* **Data to process**:
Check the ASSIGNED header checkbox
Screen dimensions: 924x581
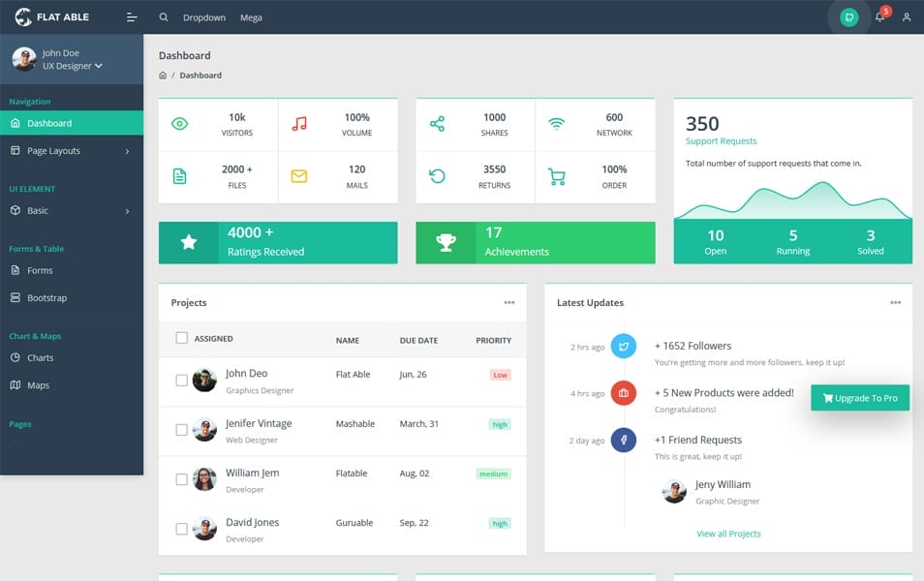coord(180,338)
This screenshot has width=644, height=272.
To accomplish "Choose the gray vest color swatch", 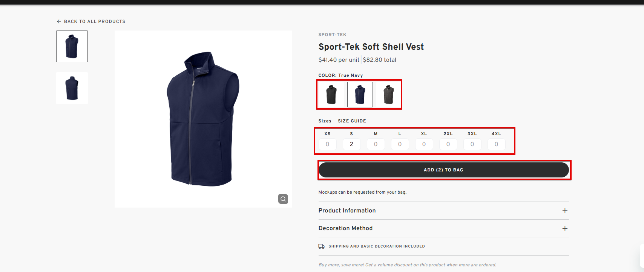I will coord(388,95).
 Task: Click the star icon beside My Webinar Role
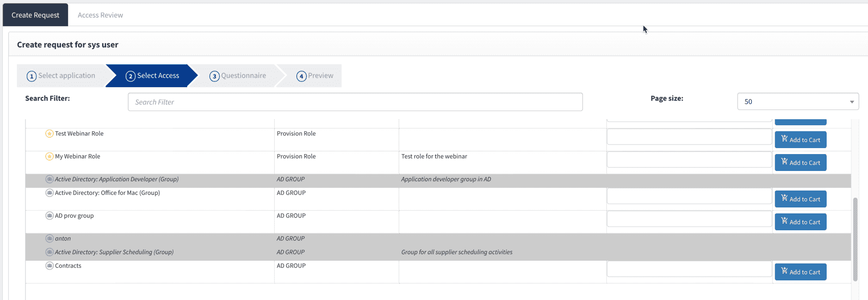point(49,157)
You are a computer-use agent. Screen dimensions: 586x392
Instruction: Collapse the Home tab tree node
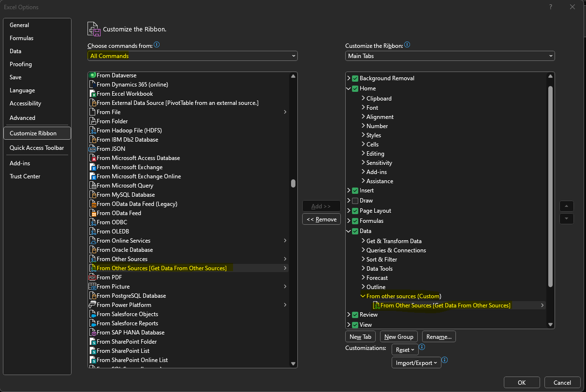349,88
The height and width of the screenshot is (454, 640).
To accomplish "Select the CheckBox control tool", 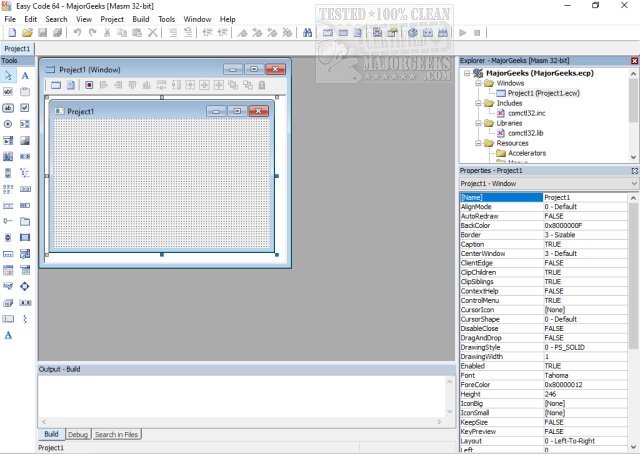I will [x=25, y=107].
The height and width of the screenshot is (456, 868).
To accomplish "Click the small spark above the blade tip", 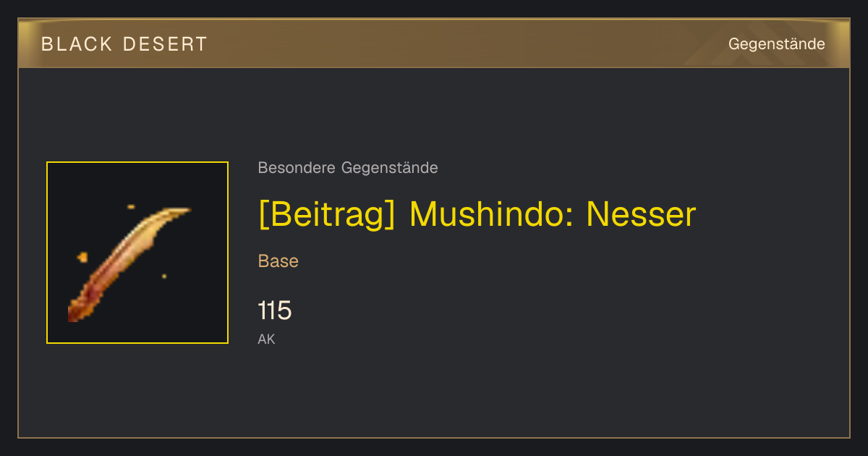I will tap(131, 207).
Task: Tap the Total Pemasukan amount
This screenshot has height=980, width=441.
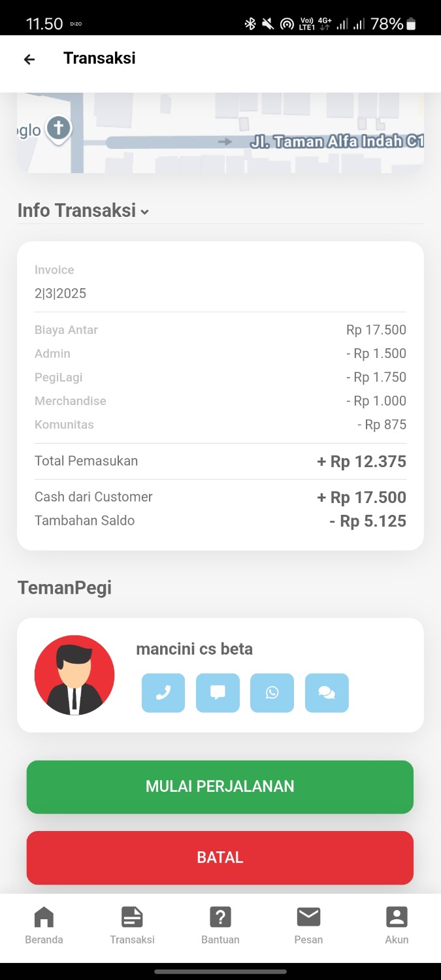Action: tap(361, 462)
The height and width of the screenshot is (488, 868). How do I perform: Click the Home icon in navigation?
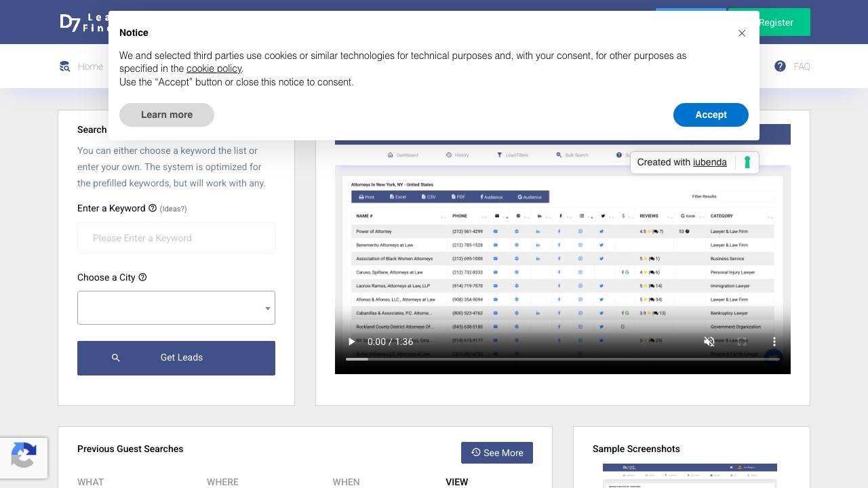(x=65, y=66)
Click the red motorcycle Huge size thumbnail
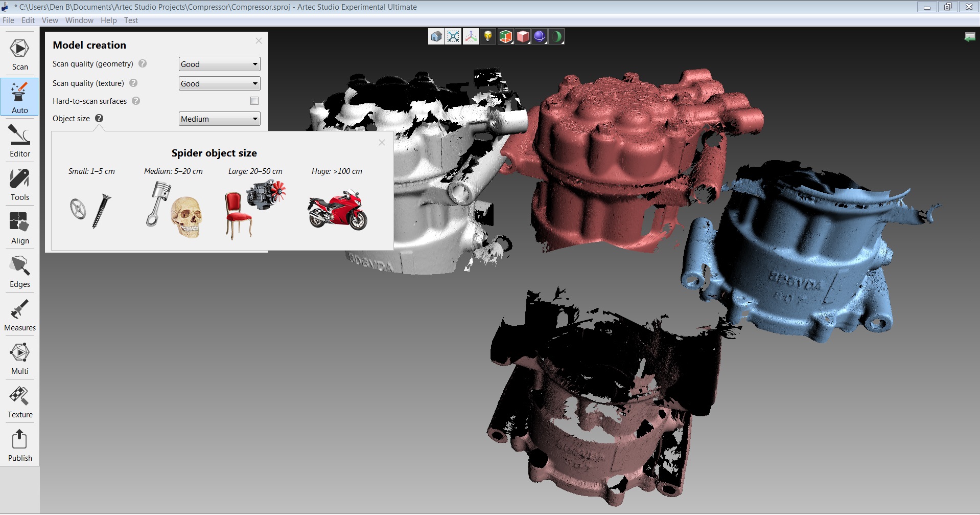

* **Exercise aim**: In the data above, find the line containing "The height and width of the screenshot is (488, 868)."; from there, please write out each line through the end, exactly, with the pictures omitted.

* **Solution**:
The height and width of the screenshot is (488, 868). How do I perform: Click the Home icon in navigation?
(x=65, y=66)
Click the red motorcycle Huge size thumbnail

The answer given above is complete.